= Quoted passage =
[khmer] Diginorm and error correction

Daniel Standage daniel.standage at gmail.com
Sat Dec 6 06:04:35 PST 2014


Ah, I see. It seems if every kmer of every read is checked, no
error-containing reads would ever be discarded. But if only a
representative set of kmers from each read is checked, then that makes much
more sense. I guess I need to read up on the median kmer estimator.

Thanks,
Daniel
On Sat, Dec 6, 2014 at 7:20 AM C. Titus Brown <ctb at msu.edu> wrote:

> On Fri, Dec 05, 2014 at 08:53:31AM -0800, C. Titus Brown wrote:
> > On Fri, Dec 05, 2014 at 04:49:27PM +0000, Daniel Standage wrote:
> > > Greetings!
> > >
> > > I have a quick question. I understand the primary motivation behind
> digital
> > > normalization, the idea of discarding data without losing any
> information.
> > > My question is about the claim that diginorm retains all real kmers
> while
> > > discarding erroneous ones. After reading over the arXiv preprint
> again, it
> > > seems this claim is independent of the three-pass protocol which does
> > > additional error correction.
> > >
> > > If we assume that errors are present in low abundance, why would
> diginorm
> > > ever discard a read containing an error? Wouldn't the same error have
> to be
> > > present a certain number of times before the associated kmers had
> > > sufficient coverage to discard those reads? In that case, we're much
> less
> > > confident that it's not real variation. Or are there probabilistic data
> > > structures involved that discard likely errors?

(Stored records)
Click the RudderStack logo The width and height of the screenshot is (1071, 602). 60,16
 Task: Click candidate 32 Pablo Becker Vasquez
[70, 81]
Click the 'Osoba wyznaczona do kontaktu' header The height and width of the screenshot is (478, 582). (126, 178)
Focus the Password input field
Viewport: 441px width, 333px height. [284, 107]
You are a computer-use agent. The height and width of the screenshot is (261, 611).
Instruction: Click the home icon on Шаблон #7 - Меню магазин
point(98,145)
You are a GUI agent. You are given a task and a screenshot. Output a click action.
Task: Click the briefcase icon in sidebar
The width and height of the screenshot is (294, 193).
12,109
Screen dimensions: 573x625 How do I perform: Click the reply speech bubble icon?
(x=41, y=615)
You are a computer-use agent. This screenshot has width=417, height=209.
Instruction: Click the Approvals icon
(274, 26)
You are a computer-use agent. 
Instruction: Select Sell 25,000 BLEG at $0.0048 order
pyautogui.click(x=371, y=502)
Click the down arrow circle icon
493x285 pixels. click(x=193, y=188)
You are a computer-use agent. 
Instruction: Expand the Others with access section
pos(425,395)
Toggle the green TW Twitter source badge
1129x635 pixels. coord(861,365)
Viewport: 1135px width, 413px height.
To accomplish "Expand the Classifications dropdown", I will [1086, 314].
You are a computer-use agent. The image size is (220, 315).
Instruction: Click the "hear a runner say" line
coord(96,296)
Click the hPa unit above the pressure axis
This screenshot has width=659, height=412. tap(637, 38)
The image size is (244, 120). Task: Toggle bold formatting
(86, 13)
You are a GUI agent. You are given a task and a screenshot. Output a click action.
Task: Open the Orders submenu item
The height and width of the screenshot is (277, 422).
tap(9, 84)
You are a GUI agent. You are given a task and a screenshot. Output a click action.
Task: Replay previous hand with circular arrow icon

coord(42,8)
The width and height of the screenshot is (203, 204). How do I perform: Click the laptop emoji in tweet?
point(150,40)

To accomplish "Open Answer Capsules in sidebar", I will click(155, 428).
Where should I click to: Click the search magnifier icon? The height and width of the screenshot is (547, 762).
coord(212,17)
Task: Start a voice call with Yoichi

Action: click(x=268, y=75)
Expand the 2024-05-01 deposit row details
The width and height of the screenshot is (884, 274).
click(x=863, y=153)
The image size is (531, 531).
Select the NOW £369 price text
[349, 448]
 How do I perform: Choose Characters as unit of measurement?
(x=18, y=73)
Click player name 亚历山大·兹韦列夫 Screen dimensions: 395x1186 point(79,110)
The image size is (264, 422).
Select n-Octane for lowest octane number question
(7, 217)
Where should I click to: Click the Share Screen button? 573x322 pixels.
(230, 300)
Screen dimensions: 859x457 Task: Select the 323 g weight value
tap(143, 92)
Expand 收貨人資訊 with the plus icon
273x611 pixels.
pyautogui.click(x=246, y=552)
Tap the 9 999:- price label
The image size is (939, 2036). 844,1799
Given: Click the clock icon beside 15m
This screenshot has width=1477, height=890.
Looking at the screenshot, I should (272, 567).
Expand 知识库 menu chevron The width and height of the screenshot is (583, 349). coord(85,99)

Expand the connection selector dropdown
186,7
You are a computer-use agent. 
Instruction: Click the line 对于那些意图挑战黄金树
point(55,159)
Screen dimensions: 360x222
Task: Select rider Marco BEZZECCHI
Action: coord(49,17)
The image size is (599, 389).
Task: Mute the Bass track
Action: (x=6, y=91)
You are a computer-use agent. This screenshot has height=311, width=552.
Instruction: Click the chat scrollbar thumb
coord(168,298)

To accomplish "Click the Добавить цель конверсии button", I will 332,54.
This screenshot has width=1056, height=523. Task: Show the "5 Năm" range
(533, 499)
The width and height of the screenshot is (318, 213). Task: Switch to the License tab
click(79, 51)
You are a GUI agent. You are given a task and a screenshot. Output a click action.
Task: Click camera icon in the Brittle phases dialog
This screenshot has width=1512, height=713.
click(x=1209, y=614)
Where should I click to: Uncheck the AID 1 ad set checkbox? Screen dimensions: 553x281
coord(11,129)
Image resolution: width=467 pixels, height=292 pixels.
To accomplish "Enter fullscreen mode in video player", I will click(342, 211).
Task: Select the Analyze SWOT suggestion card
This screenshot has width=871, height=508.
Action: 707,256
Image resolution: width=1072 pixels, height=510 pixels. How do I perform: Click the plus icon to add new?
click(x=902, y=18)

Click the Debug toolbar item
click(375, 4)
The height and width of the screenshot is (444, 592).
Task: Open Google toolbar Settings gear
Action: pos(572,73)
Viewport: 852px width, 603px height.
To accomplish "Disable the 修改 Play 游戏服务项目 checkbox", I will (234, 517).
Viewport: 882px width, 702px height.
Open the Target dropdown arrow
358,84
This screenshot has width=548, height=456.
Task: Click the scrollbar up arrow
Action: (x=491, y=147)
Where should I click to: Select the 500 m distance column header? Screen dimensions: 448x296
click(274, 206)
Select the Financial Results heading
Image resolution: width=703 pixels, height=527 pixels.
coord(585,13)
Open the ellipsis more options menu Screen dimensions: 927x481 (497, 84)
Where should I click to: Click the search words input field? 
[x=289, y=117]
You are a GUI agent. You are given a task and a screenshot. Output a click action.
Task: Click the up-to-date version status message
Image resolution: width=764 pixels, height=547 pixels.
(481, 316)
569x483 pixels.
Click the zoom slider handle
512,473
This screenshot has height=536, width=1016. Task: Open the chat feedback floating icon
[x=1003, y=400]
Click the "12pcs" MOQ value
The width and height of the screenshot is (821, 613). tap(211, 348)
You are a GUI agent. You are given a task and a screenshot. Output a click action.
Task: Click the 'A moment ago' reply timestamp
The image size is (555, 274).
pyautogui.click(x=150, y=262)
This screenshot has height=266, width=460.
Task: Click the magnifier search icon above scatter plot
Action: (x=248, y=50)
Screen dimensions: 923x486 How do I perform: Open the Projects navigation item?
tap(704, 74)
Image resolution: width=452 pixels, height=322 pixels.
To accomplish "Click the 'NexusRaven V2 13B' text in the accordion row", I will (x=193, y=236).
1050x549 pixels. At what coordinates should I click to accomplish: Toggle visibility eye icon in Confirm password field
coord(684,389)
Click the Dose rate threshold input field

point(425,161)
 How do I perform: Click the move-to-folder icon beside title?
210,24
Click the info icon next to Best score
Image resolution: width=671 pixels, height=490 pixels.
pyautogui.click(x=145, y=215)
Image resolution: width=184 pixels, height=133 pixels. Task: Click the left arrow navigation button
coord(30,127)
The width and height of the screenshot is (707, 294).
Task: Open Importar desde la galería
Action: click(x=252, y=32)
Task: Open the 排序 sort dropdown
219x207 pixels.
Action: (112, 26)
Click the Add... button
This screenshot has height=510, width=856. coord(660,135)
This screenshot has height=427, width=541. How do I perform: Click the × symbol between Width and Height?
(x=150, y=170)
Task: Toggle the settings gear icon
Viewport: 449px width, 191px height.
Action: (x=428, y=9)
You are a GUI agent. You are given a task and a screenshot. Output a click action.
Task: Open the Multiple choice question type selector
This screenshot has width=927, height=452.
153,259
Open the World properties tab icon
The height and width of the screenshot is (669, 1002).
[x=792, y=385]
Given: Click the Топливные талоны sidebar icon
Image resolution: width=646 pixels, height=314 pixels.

= Work request 1 =
Update the email on diginorm and error correction, starting with "[khmer] Diginorm and" and going on through "median kmer estimator.", with "representative" changed to "random".
= Work request 2 =
Take the email on diginorm and error correction further, picking up after its last line.

= Written reply 1 =
[khmer] Diginorm and error correction

Daniel Standage daniel.standage at gmail.com
Sat Dec 6 06:04:35 PST 2014


Ah, I see. It seems if every kmer of every read is checked, no
error-containing reads would ever be discarded. But if only a
random set of kmers from each read is checked, then that makes much
more sense. I guess I need to read up on the median kmer estimator.

= Written reply 2 =
> > >
> > > Thanks!
> > > Daniel
> >
> > Hey Daniel,
> >
> > More/better answer later, but look at the part of the paper where we talk
> > about losing tips of contigs in the mRNAseq simulation.  The median
> k-mer count
> > cannot tell the difference between undersampled contig edges and errors
> (which
> > may occur in real data sets).
> >
> > But good question :)
>
> Hah, I think I misunderstood your question the first time 'round.
>
> Erroneous k-mers are present in every read with an error, so if any reads
> are
> discarded that have errors in them, erroneous k-mers are discarded along
> with
> that read.  So if you have a coverage of 100 and 80% of those reads are
> discarded, then roughly 80% of the errors in your original data set also go
> away.
>
> The trick is really that using the median k-mer estimator allows us to ask
> if
> *most* of a read is new, and so if two otherwise identical (or mostly
> overlapping) reads have different errors, diginorm will regard them as
> the same anyway.
>
> HTH!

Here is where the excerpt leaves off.